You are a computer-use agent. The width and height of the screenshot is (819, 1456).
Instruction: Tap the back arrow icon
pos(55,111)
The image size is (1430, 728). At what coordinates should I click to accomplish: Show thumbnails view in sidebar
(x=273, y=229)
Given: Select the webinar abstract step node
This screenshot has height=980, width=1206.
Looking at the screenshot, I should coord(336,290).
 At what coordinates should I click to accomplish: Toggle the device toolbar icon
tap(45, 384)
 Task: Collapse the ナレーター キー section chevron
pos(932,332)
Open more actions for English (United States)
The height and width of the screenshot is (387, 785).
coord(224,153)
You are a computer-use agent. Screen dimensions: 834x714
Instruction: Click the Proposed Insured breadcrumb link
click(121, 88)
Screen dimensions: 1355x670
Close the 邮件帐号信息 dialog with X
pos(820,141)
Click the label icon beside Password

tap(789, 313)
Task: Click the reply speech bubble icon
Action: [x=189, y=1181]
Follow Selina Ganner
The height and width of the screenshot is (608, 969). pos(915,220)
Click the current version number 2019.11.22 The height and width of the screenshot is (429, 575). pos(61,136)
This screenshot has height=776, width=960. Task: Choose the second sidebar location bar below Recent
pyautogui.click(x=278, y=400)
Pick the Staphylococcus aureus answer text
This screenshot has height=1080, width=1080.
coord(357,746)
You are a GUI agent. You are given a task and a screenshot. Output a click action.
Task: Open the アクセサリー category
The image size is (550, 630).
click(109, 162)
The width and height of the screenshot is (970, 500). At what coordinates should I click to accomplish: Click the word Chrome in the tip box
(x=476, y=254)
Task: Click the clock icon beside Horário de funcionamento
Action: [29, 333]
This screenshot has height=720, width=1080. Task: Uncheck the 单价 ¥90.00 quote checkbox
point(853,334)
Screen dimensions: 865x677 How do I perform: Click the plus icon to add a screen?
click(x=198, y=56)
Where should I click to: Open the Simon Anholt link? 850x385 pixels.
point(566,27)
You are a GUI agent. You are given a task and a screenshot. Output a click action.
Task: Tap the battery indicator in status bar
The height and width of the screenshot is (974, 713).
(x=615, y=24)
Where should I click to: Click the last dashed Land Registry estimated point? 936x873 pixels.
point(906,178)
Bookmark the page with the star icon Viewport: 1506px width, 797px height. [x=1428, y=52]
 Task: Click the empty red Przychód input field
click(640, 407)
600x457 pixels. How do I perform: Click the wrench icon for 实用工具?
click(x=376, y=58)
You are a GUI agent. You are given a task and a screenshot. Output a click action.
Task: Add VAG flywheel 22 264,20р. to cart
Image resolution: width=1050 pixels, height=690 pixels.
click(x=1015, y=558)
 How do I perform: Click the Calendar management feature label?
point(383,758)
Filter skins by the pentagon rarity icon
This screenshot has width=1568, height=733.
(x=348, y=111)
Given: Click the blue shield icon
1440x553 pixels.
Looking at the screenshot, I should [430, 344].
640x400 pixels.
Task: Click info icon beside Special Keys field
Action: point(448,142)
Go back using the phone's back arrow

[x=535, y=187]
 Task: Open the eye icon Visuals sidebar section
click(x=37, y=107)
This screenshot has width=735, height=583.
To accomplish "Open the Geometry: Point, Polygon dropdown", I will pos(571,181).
★ ★ ★ ★ ★ ★ ★
Exercise goal:
Output the data once more, exactly as it appears above.

Result for this exercise:
You are a computer-use agent. The width and height of the screenshot is (819, 1456).
Instruction: Tap the back arrow icon
pos(55,111)
The image size is (1430, 728). At what coordinates should I click to accomplish: Show thumbnails view in sidebar
(x=273, y=229)
Given: Select the webinar abstract step node
This screenshot has height=980, width=1206.
Looking at the screenshot, I should coord(336,290).
 At what coordinates should I click to accomplish: Toggle the device toolbar icon
tap(45, 384)
 Task: Collapse the ナレーター キー section chevron
pos(932,332)
Open more actions for English (United States)
The height and width of the screenshot is (387, 785).
coord(224,153)
You are a computer-use agent. Screen dimensions: 834x714
Instruction: Click the Proposed Insured breadcrumb link
click(121, 88)
Screen dimensions: 1355x670
Close the 邮件帐号信息 dialog with X
pos(820,141)
Click the label icon beside Password

tap(789, 313)
Task: Click the reply speech bubble icon
Action: [x=189, y=1181]
Follow Selina Ganner
The height and width of the screenshot is (608, 969). pos(915,220)
Click the current version number 2019.11.22 The height and width of the screenshot is (429, 575). pos(61,136)
This screenshot has height=776, width=960. Task: Choose the second sidebar location bar below Recent
pyautogui.click(x=278, y=400)
Pick the Staphylococcus aureus answer text
This screenshot has height=1080, width=1080.
coord(357,746)
You are a GUI agent. You are given a task and a screenshot. Output a click action.
Task: Open the アクセサリー category
The image size is (550, 630).
click(109, 162)
The width and height of the screenshot is (970, 500). At what coordinates should I click to accomplish: Click the word Chrome in the tip box
(x=476, y=254)
Task: Click the clock icon beside Horário de funcionamento
Action: [29, 333]
This screenshot has height=720, width=1080. Task: Uncheck the 单价 ¥90.00 quote checkbox
point(853,334)
Screen dimensions: 865x677 How do I perform: Click the plus icon to add a screen?
click(x=198, y=56)
Where should I click to: Open the Simon Anholt link? 850x385 pixels.
point(566,27)
You are a GUI agent. You are given a task and a screenshot. Output a click action.
Task: Tap the battery indicator in status bar
The height and width of the screenshot is (974, 713).
(x=615, y=24)
Where should I click to: Click the last dashed Land Registry estimated point? 936x873 pixels.
point(906,178)
Bookmark the page with the star icon Viewport: 1506px width, 797px height. [x=1428, y=52]
 Task: Click the empty red Przychód input field
click(640, 407)
600x457 pixels. How do I perform: Click the wrench icon for 实用工具?
click(x=376, y=58)
You are a GUI agent. You are given a task and a screenshot. Output a click action.
Task: Add VAG flywheel 22 264,20р. to cart
Image resolution: width=1050 pixels, height=690 pixels.
click(x=1015, y=558)
 How do I perform: Click the Calendar management feature label?
point(383,758)
Filter skins by the pentagon rarity icon
This screenshot has width=1568, height=733.
(x=348, y=111)
Given: Click the blue shield icon
1440x553 pixels.
Looking at the screenshot, I should [430, 344].
640x400 pixels.
Task: Click info icon beside Special Keys field
Action: point(448,142)
Go back using the phone's back arrow

[x=535, y=187]
 Task: Open the eye icon Visuals sidebar section
click(x=37, y=107)
This screenshot has width=735, height=583.
To accomplish "Open the Geometry: Point, Polygon dropdown", I will pos(571,181).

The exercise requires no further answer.